By CRU Research Analyst Eduardo Tinti, from CRU’s Steelmaking Raw Materials Monitor

In the past week, iron ore prices remained steady. Despite somewhat lower demand from hot metal production, pre-holiday restocking activity kept iron ore port outflows at a high level while the seaborne supply registered one of the best weeks in the year so far. Iron ore inventories lifted both at steel mills and ports. On Tuesday, Sept. 29, CRU has assessed the 62% Fe fines price at $117.0 /dmt, a $1.0 /dmt decrease w/w.
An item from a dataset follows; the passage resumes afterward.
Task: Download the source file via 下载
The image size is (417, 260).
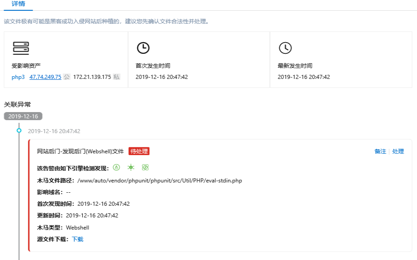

The Chinese domestic HRC price fell by RMB30 /t w/w while rebar prices remained relatively stable. Price volatility has decreased over the past week as the futures market became quieter and business activity gradually slowed down prior to the coming Oct. 1-8 holidays. Despite continuous steel price decreases over the last few weeks, steel margins remain generally above cash neutral levels, keeping steel output elevated. However, the reinforced environment-led restrictions in Tangshan city has lowered BF utilization for six consecutive weeks, compressing Tangshan average BF capacity utilization rates to ~67 percent. This contributed to reduce the national average capacity utilization from the above-90 percent peak reached in mid‑August to 89 percent. The decline in iron ore demand due to lower BF activity and hot metal production was offset by pre-holiday restocking, which kept iron ore port outflows above 3 Mt per week. Consequently, iron ore inventories at steel mills lifted significantly from 24 to 29 days of production at sample mills. Chinese port iron ore inventories also increased by 1.2 Mt w/w. The vessel queue at Chinese ports increased w/w from 142 to 157, but remain significantly lower than in end-August when it reached 188 vessels.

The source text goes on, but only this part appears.